WHO studies provided proof of concept for hormonal male contraception using a prototype androgen-alone regimen. Combined testosterone plus progestin regimens offer more practical promise, but no contraceptive efficacy studies have been completed. The objective of this study was to establish the proof of principle for depot hormonal androgen/progestin combination as a male contraceptive. We performed a contraceptive efficacy study of 55 healthy men in stable fertile relationships seeking a change in contraceptive method. Testosterone (four 200-mg implants, every 4 or 6 months) and 300 mg depot medroxyprogesterone acetate, im, every 3 months were administered.
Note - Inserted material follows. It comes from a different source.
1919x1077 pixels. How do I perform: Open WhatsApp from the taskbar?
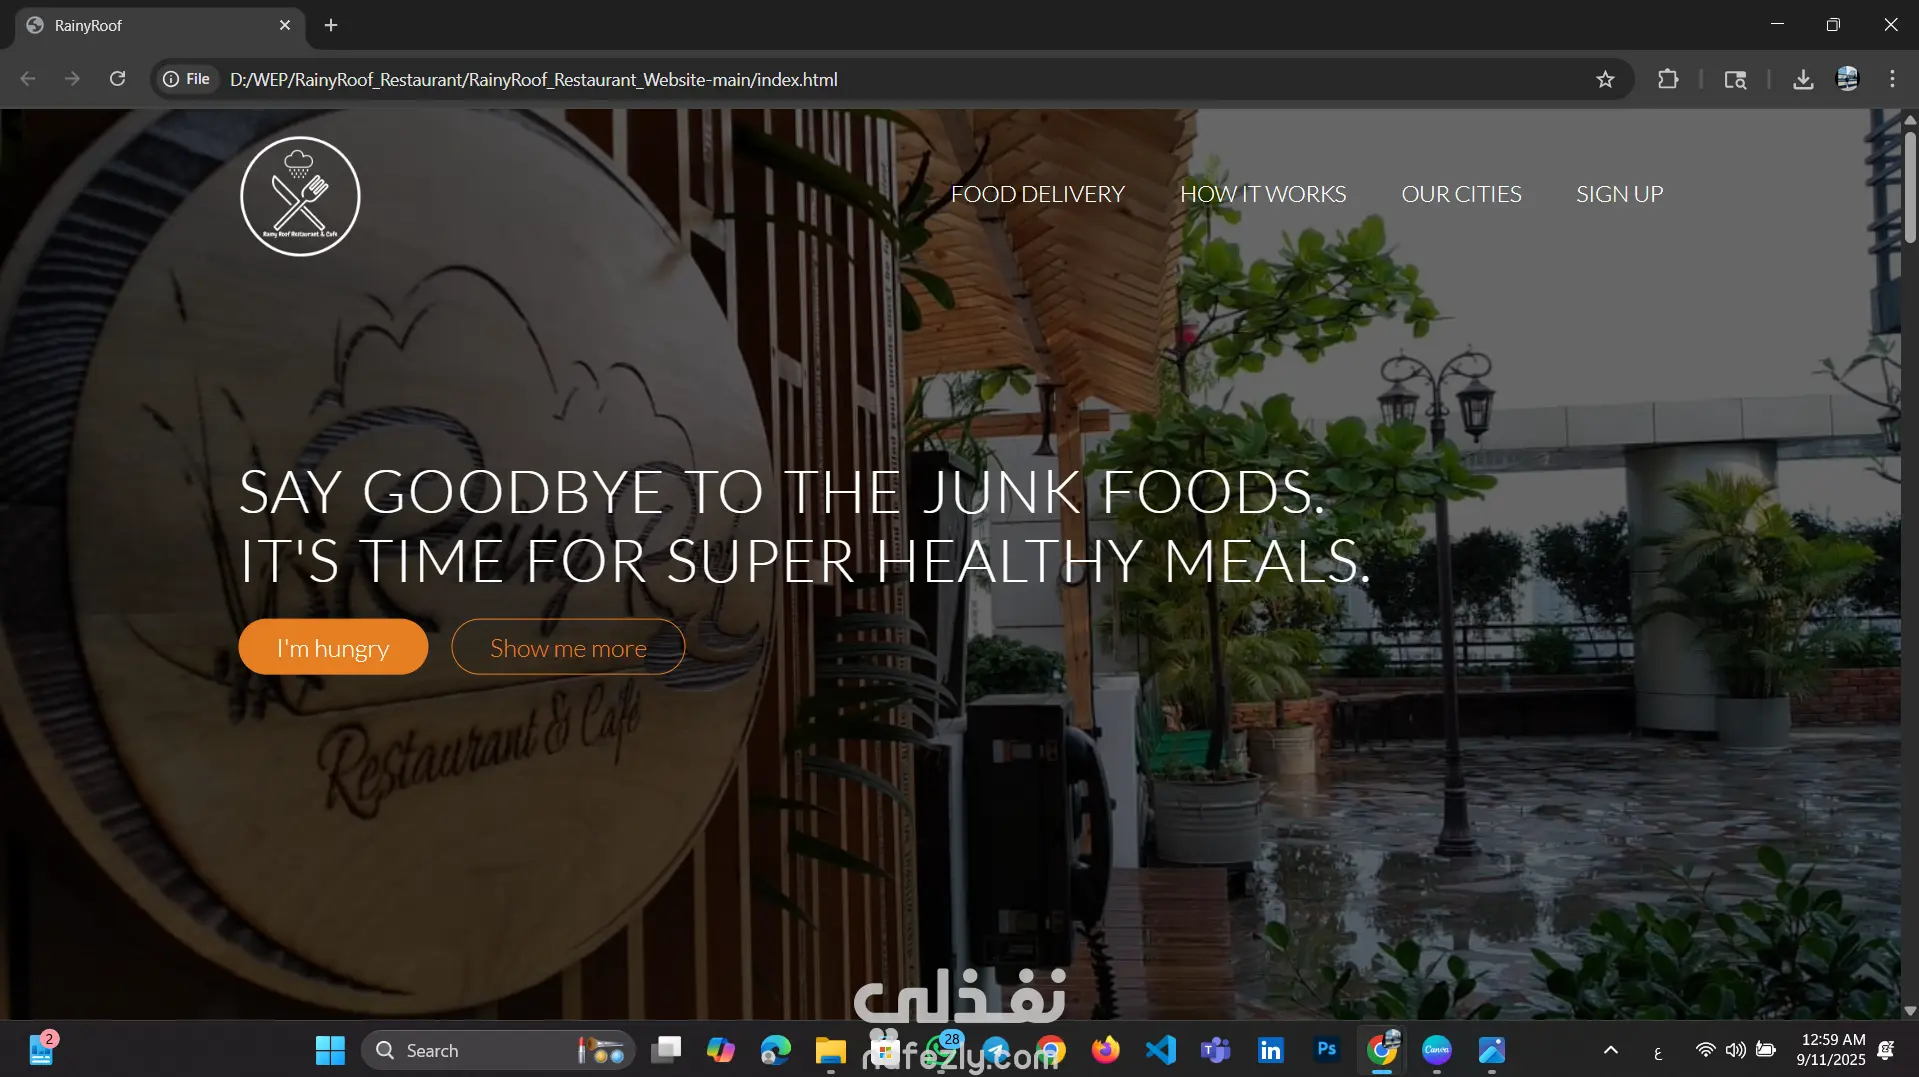click(943, 1050)
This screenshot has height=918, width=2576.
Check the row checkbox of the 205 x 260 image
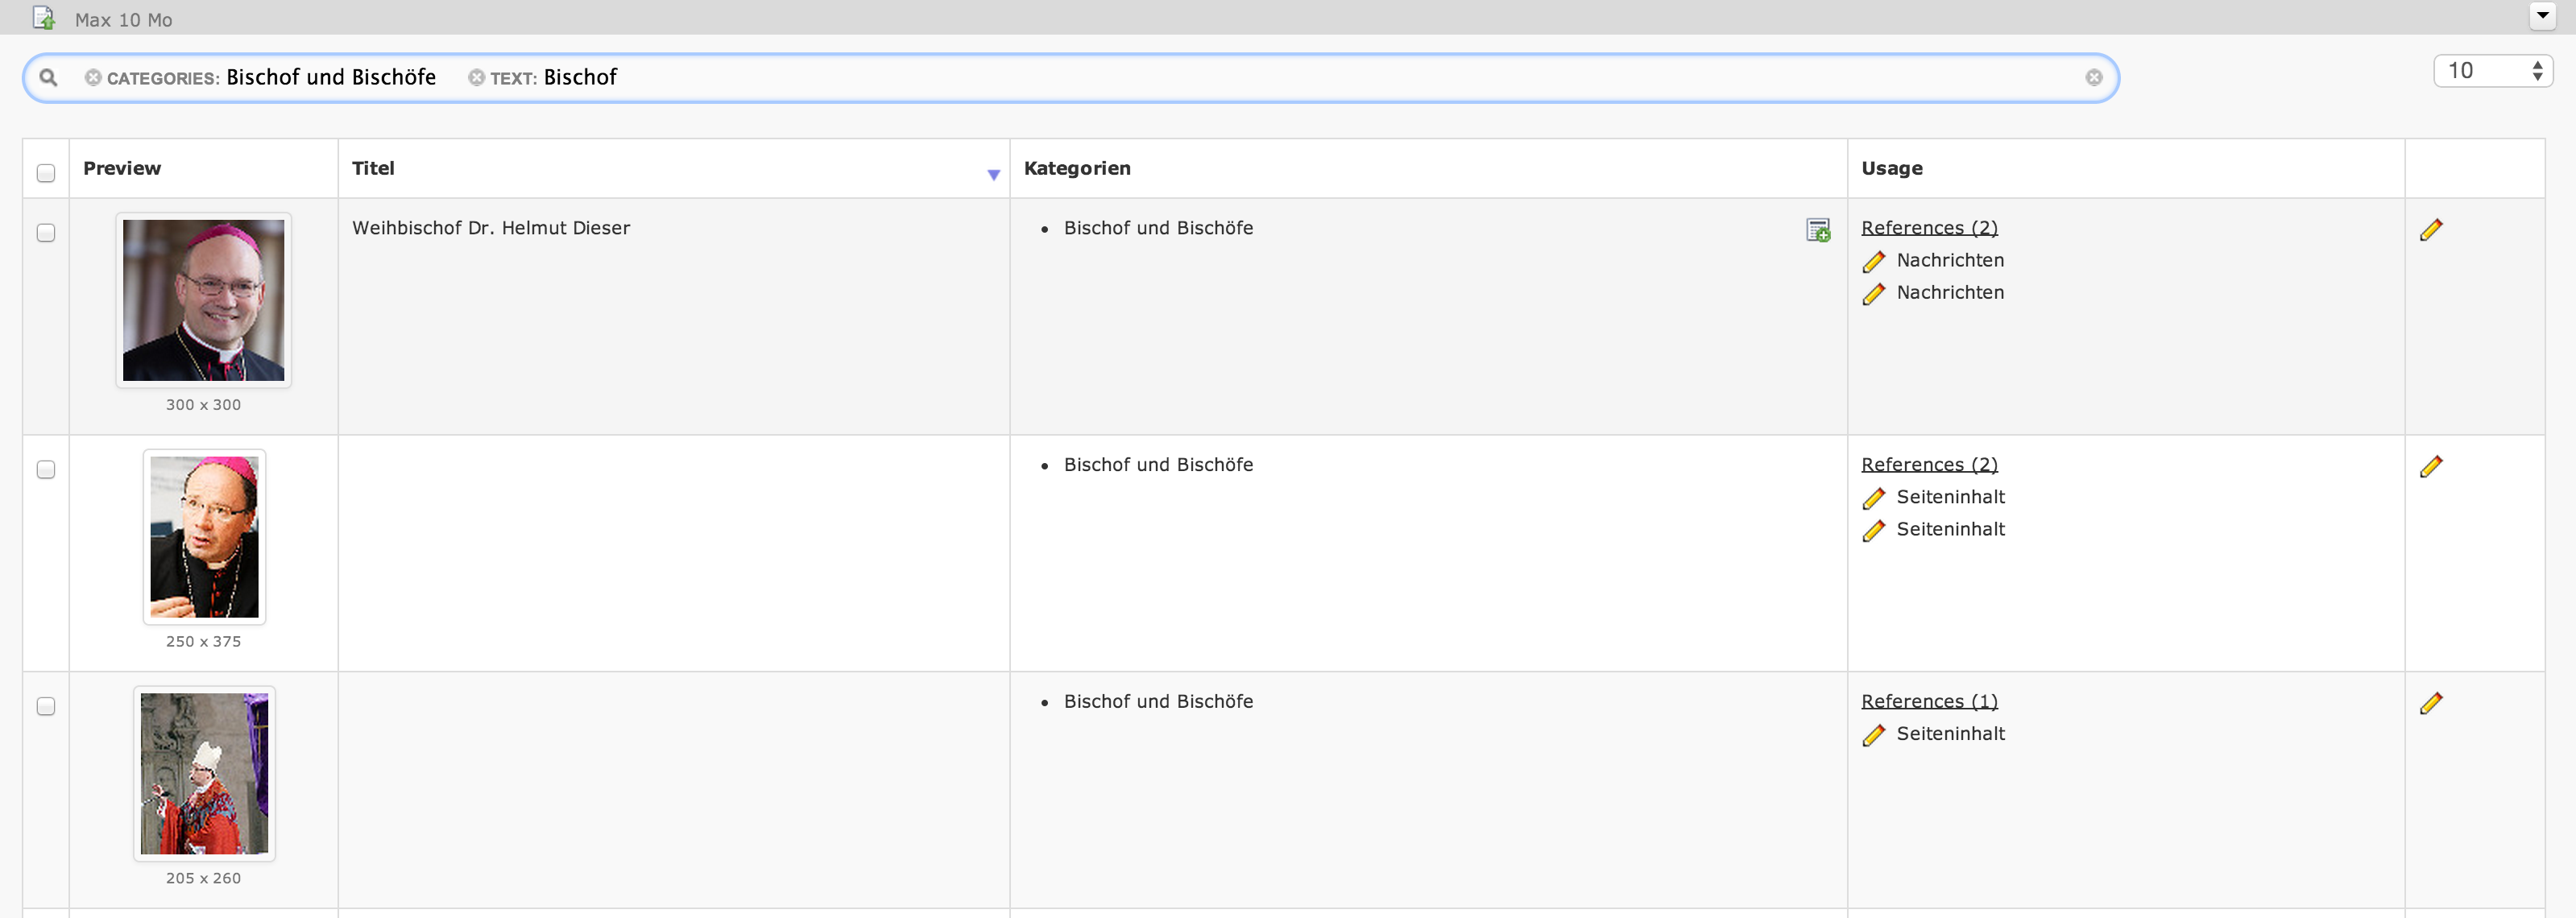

Once sperm output was suppressed (<1 million/ml for 2 consecutive months), men entered a 12-month contraceptive efficacy period, ceasing other contraception. The main outcome measure was contraceptive failure (pregnancy) rate. No pregnancies occurred in 426 person-months (35.5 person-years; 95% confidence limits for contraceptive failure rate, 0-8%/annum), superior to the first year failure rate of condoms, the only reversible male method. Sperm density fell rapidly, so 94% of men entered the efficacy phase by 3 months, with only 2 of 55 (3.6%) men not sufficiently suppressed to enter efficacy. A few men treated with testosterone implants at 6-month intervals demonstrated androgen deficiency symptoms and/or escape of gonadotropin and spermatogenic suppression between months 5 and 6; after a protocol amendment, all men receiving testosterone implants at 4-month intervals avoided androgen deficiency or loss of gonadotropin and sperm output suppression. Recovery was complete (median, 3.6 months to sperm reappearance and 5.0 months to 20 million sperm/ml) in all but one man with an incidental testicular disorder. Discontinuations were for protocol-related reasons (n = 15) or altered personal circumstances (n = 12), but there were no serious adverse effects related to drug exposure. The first male contraceptive efficacy study using a prototype depot androgen/progestin combination demonstrates high contraceptive efficacy with satisfactory short-term safety and recovery of spermatogenesis. Further studies of purpose-developed products are required to extend the overall safety and efficacy experience with depot androgen/progestin combinations, the most promising approach to hormonal male contraception.
Surely "benefit" doesn't just mean physical benefit- otherwise how could Viagra be permitted? A reliable male oral contraceptive would have social and psychological benefits for a lot of men, so one could balance those personal benefits against physical health risks.
Isn't this the sort of "problem" that comes up in science fiction stories due to badly programmed AIs with simplistic directives?